PROVIDED RECORDS:

....

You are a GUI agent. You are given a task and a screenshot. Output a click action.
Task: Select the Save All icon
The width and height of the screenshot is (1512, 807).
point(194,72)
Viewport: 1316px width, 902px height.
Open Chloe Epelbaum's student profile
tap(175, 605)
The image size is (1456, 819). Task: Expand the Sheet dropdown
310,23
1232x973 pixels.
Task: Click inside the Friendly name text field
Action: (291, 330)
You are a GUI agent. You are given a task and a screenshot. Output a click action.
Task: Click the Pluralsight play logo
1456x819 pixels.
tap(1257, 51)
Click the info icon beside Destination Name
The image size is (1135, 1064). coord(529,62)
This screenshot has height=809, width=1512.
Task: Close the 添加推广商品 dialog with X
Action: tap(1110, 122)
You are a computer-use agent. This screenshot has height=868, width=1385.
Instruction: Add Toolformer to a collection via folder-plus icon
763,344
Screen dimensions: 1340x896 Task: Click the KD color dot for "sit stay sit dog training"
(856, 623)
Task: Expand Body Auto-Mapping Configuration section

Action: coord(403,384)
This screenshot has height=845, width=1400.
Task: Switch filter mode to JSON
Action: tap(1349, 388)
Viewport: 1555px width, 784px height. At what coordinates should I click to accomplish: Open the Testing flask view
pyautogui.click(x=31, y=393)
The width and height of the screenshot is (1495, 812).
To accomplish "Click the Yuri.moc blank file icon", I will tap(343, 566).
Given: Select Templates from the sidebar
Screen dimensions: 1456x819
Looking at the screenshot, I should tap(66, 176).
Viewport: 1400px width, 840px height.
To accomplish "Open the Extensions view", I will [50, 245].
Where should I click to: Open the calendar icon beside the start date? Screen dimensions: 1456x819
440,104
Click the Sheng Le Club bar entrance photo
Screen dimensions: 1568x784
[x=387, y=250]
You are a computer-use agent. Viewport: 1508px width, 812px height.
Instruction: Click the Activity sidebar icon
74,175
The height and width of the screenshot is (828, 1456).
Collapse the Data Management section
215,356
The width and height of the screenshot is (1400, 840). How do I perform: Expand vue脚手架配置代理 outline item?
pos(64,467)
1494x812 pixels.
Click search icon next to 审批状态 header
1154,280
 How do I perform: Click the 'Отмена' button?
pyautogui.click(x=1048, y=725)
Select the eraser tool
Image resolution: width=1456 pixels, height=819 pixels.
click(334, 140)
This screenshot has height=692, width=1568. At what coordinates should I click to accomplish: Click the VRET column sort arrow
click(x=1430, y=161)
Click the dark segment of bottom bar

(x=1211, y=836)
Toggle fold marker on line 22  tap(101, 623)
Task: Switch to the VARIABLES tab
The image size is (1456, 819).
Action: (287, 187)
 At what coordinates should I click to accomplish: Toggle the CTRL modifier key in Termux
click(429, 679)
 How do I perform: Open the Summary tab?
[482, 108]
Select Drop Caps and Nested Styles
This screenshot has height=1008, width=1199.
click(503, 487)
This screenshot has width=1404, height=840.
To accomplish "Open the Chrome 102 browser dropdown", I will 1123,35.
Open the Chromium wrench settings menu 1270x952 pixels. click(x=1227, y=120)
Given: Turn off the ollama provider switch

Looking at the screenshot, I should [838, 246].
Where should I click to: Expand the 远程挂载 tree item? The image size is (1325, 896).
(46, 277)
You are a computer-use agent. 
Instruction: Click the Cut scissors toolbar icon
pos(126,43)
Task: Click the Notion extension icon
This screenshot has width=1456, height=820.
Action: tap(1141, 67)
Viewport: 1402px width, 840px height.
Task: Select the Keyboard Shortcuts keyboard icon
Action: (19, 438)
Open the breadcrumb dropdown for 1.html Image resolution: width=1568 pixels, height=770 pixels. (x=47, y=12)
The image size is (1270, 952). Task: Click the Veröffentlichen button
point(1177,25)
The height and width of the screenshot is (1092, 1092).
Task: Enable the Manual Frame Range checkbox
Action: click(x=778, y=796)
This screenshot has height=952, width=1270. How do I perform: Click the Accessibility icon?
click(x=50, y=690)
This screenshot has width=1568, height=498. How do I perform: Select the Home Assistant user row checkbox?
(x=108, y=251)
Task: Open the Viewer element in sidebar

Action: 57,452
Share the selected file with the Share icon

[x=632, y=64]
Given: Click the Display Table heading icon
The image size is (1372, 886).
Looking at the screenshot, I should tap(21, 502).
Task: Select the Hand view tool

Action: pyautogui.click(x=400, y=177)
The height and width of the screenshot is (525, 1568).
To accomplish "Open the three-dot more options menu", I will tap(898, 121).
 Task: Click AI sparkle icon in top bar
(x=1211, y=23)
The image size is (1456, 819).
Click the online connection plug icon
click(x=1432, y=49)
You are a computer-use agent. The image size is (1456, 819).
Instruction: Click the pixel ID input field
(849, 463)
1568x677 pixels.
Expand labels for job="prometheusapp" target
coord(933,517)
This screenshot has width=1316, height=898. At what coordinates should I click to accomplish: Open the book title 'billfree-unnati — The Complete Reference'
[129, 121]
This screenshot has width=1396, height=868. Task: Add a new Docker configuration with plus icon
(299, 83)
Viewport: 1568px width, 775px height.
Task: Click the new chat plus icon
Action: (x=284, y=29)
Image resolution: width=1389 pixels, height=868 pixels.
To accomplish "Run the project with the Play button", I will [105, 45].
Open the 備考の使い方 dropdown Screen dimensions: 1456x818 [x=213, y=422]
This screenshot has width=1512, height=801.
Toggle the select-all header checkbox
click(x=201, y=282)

....

WORK TO COMPLETE: Transcribe every record above word for word.

RESULT OF THIS TASK:
You are a GUI agent. You are given a task and a screenshot. Output a click action.
Task: Select the Save All icon
The width and height of the screenshot is (1512, 807).
point(194,72)
Viewport: 1316px width, 902px height.
Open Chloe Epelbaum's student profile
tap(175, 605)
The image size is (1456, 819). Task: Expand the Sheet dropdown
310,23
1232x973 pixels.
Task: Click inside the Friendly name text field
Action: (291, 330)
You are a GUI agent. You are given a task and a screenshot. Output a click action.
Task: Click the Pluralsight play logo
1456x819 pixels.
tap(1257, 51)
Click the info icon beside Destination Name
The image size is (1135, 1064). coord(529,62)
This screenshot has height=809, width=1512.
Task: Close the 添加推广商品 dialog with X
Action: tap(1110, 122)
You are a computer-use agent. This screenshot has height=868, width=1385.
Instruction: Add Toolformer to a collection via folder-plus icon
763,344
Screen dimensions: 1340x896 Task: Click the KD color dot for "sit stay sit dog training"
(856, 623)
Task: Expand Body Auto-Mapping Configuration section

Action: coord(403,384)
This screenshot has height=845, width=1400.
Task: Switch filter mode to JSON
Action: tap(1349, 388)
Viewport: 1555px width, 784px height. At what coordinates should I click to accomplish: Open the Testing flask view
pyautogui.click(x=31, y=393)
The width and height of the screenshot is (1495, 812).
To accomplish "Click the Yuri.moc blank file icon", I will tap(343, 566).
Given: Select Templates from the sidebar
Screen dimensions: 1456x819
Looking at the screenshot, I should tap(66, 176).
Viewport: 1400px width, 840px height.
To accomplish "Open the Extensions view", I will [50, 245].
Where should I click to: Open the calendar icon beside the start date? Screen dimensions: 1456x819
440,104
Click the Sheng Le Club bar entrance photo
Screen dimensions: 1568x784
[x=387, y=250]
You are a computer-use agent. Viewport: 1508px width, 812px height.
Instruction: Click the Activity sidebar icon
74,175
The height and width of the screenshot is (828, 1456).
Collapse the Data Management section
215,356
The width and height of the screenshot is (1400, 840). How do I perform: Expand vue脚手架配置代理 outline item?
pos(64,467)
1494x812 pixels.
Click search icon next to 审批状态 header
1154,280
 How do I perform: Click the 'Отмена' button?
pyautogui.click(x=1048, y=725)
Select the eraser tool
Image resolution: width=1456 pixels, height=819 pixels.
click(334, 140)
This screenshot has height=692, width=1568. At what coordinates should I click to accomplish: Click the VRET column sort arrow
click(x=1430, y=161)
Click the dark segment of bottom bar

(x=1211, y=836)
Toggle fold marker on line 22  tap(101, 623)
Task: Switch to the VARIABLES tab
The image size is (1456, 819).
Action: (287, 187)
 At what coordinates should I click to accomplish: Toggle the CTRL modifier key in Termux
click(429, 679)
 How do I perform: Open the Summary tab?
[482, 108]
Select Drop Caps and Nested Styles
This screenshot has height=1008, width=1199.
click(503, 487)
This screenshot has width=1404, height=840.
To accomplish "Open the Chrome 102 browser dropdown", I will 1123,35.
Open the Chromium wrench settings menu 1270x952 pixels. click(x=1227, y=120)
Given: Turn off the ollama provider switch

Looking at the screenshot, I should [838, 246].
Where should I click to: Expand the 远程挂载 tree item? The image size is (1325, 896).
(46, 277)
You are a computer-use agent. 
Instruction: Click the Cut scissors toolbar icon
pos(126,43)
Task: Click the Notion extension icon
This screenshot has width=1456, height=820.
Action: tap(1141, 67)
Viewport: 1402px width, 840px height.
Task: Select the Keyboard Shortcuts keyboard icon
Action: (19, 438)
Open the breadcrumb dropdown for 1.html Image resolution: width=1568 pixels, height=770 pixels. (x=47, y=12)
The image size is (1270, 952). Task: Click the Veröffentlichen button
point(1177,25)
The height and width of the screenshot is (1092, 1092).
Task: Enable the Manual Frame Range checkbox
Action: click(x=778, y=796)
This screenshot has height=952, width=1270. How do I perform: Click the Accessibility icon?
click(x=50, y=690)
This screenshot has width=1568, height=498. How do I perform: Select the Home Assistant user row checkbox?
(x=108, y=251)
Task: Open the Viewer element in sidebar

Action: 57,452
Share the selected file with the Share icon

[x=632, y=64]
Given: Click the Display Table heading icon
The image size is (1372, 886).
Looking at the screenshot, I should tap(21, 502).
Task: Select the Hand view tool

Action: pyautogui.click(x=400, y=177)
The height and width of the screenshot is (525, 1568).
To accomplish "Open the three-dot more options menu", I will tap(898, 121).
 Task: Click AI sparkle icon in top bar
(x=1211, y=23)
The image size is (1456, 819).
Click the online connection plug icon
click(x=1432, y=49)
You are a computer-use agent. The image size is (1456, 819).
Instruction: Click the pixel ID input field
(849, 463)
1568x677 pixels.
Expand labels for job="prometheusapp" target
coord(933,517)
This screenshot has width=1316, height=898. At what coordinates should I click to accomplish: Open the book title 'billfree-unnati — The Complete Reference'
[129, 121]
This screenshot has width=1396, height=868. Task: Add a new Docker configuration with plus icon
(299, 83)
Viewport: 1568px width, 775px height.
Task: Click the new chat plus icon
Action: (x=284, y=29)
Image resolution: width=1389 pixels, height=868 pixels.
To accomplish "Run the project with the Play button", I will [105, 45].
Open the 備考の使い方 dropdown Screen dimensions: 1456x818 [x=213, y=422]
This screenshot has width=1512, height=801.
Toggle the select-all header checkbox
click(x=201, y=282)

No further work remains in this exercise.